- **Written task**:
Can you copy the listing below from the line containing "Fund [730, 52]" through the end, replacing "household" with "family", changing nothing else and leaving out the pictures?

- **Records shown**:
[start]

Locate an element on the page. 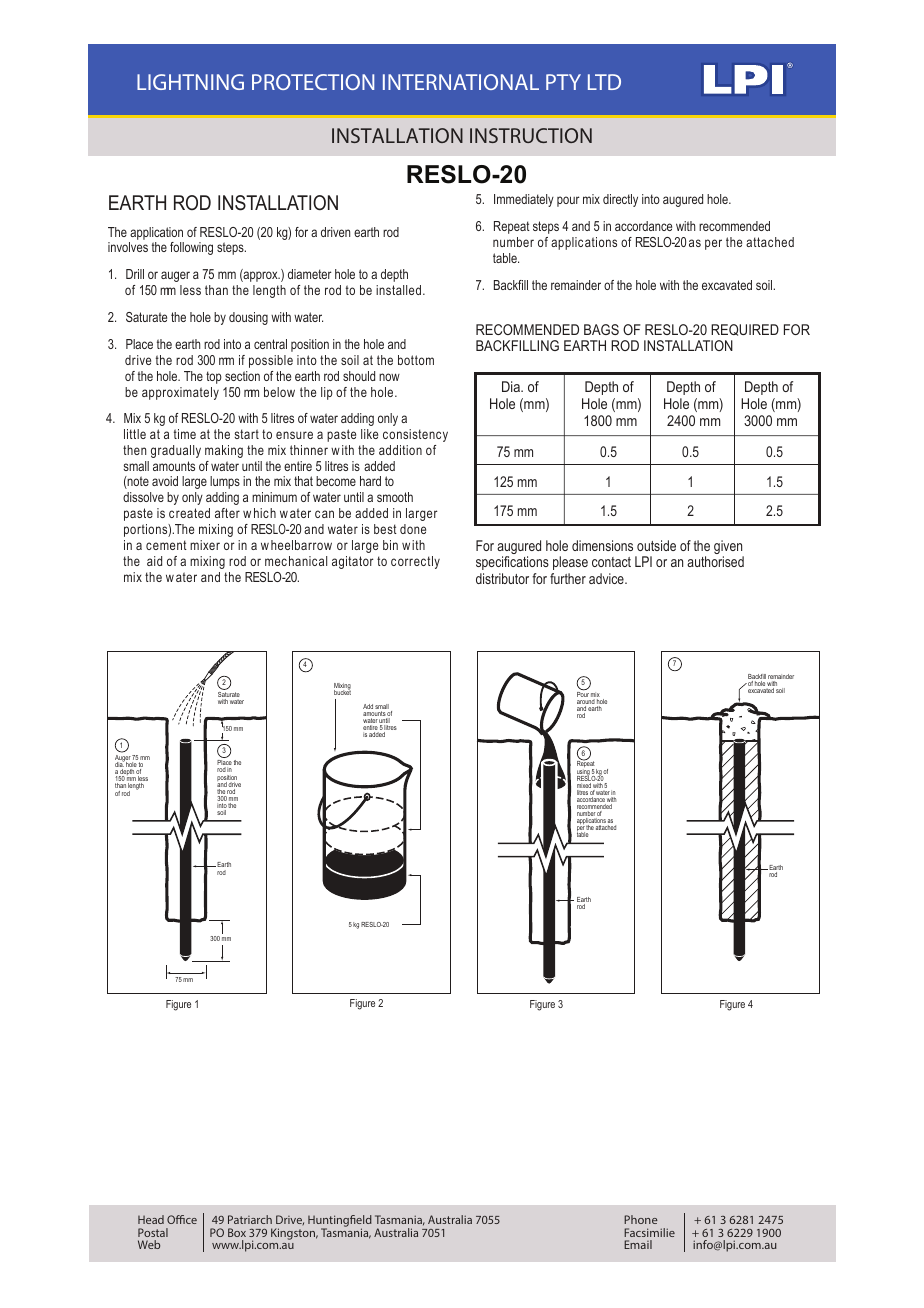  LIGHTNING is located at coordinates (190, 82).
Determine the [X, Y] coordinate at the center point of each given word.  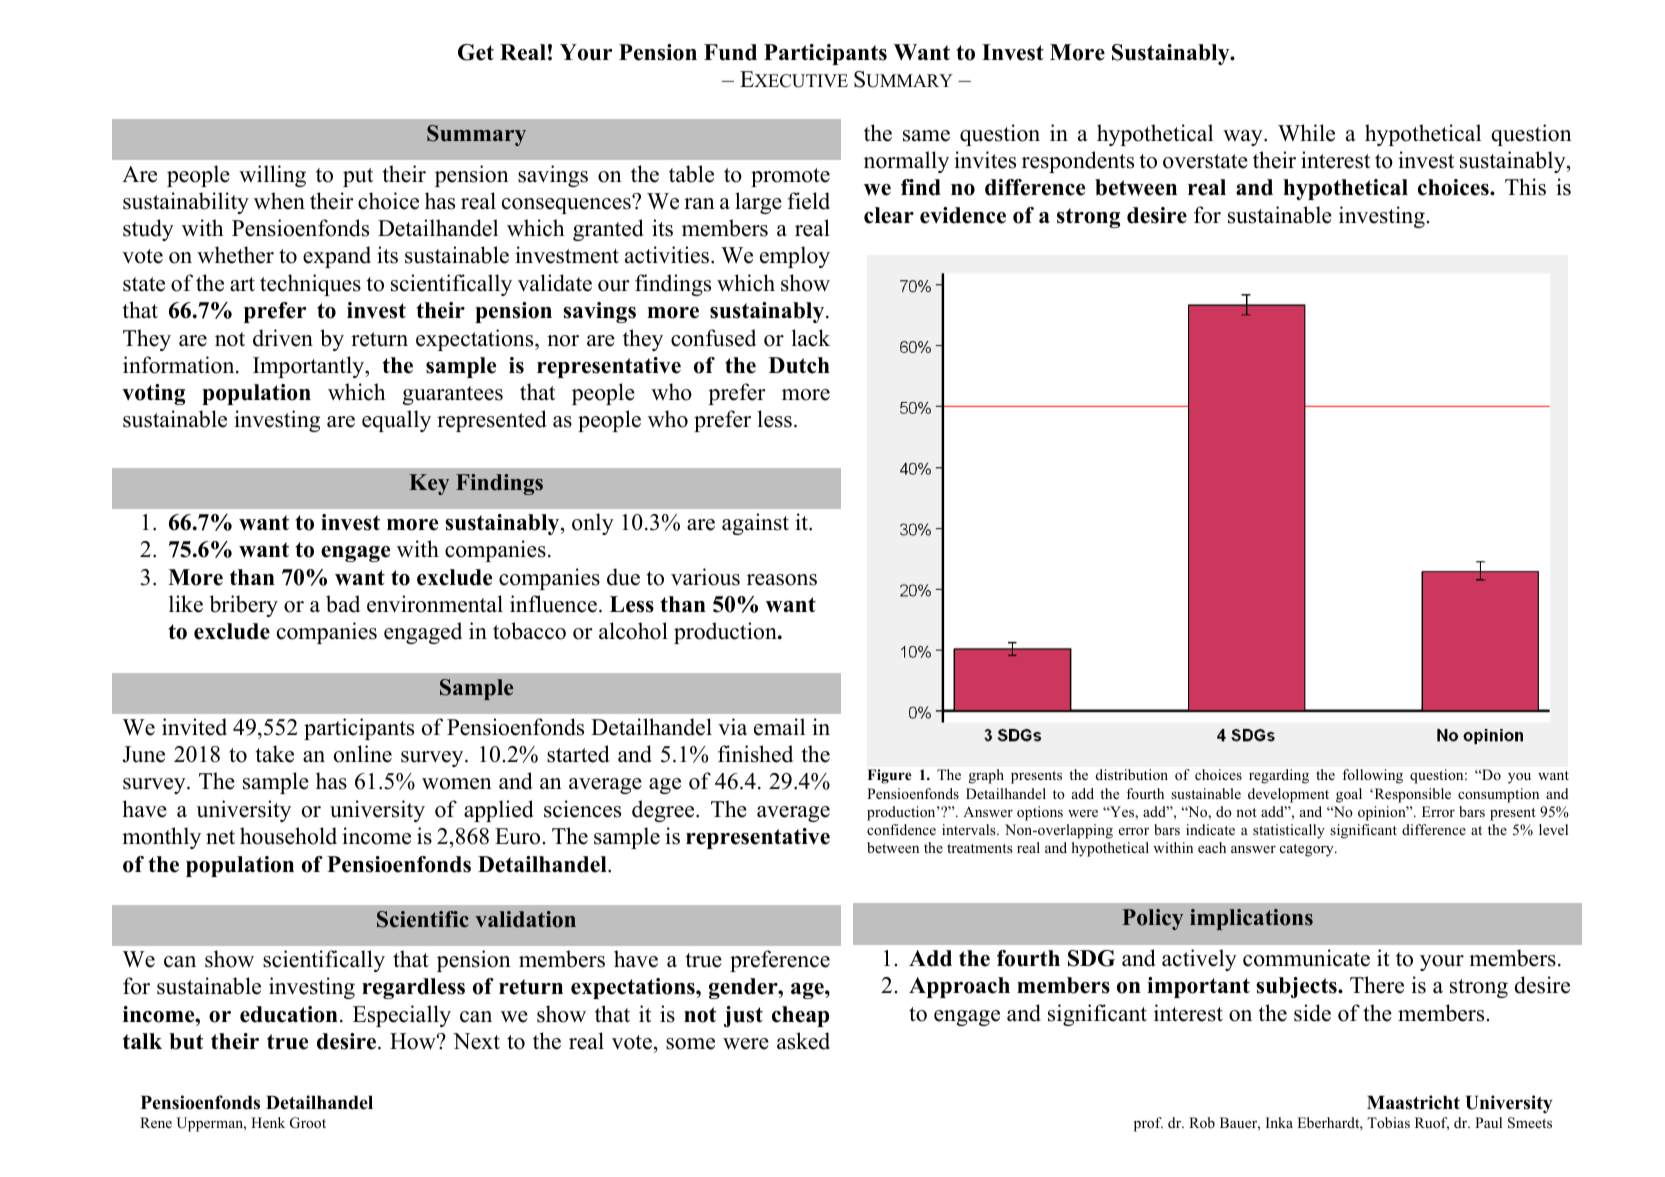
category [1308, 850]
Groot [308, 1123]
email [779, 727]
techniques [310, 285]
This [1525, 187]
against [755, 524]
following [1372, 776]
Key [429, 484]
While [1306, 133]
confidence [901, 829]
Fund [730, 52]
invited [194, 727]
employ [795, 257]
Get [476, 52]
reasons [782, 580]
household [288, 836]
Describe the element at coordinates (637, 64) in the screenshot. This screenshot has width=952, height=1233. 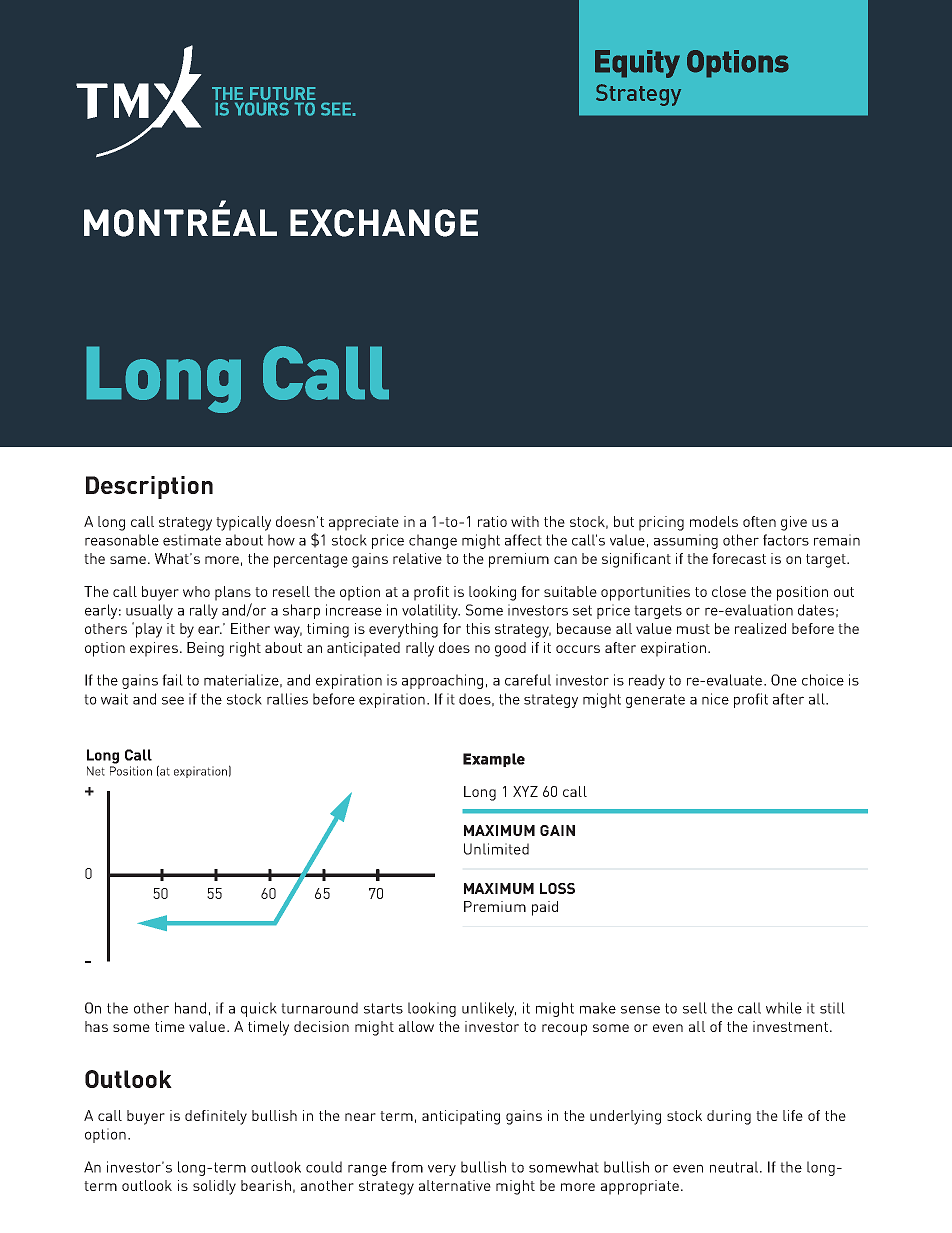
I see `Equity` at that location.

[end]

- **Exercise answer**:
Fund [730, 52]
invited [194, 727]
employ [795, 257]
Get [476, 52]
reasons [782, 580]
family [288, 836]
Describe the element at coordinates (637, 64) in the screenshot. This screenshot has width=952, height=1233. 
I see `Equity` at that location.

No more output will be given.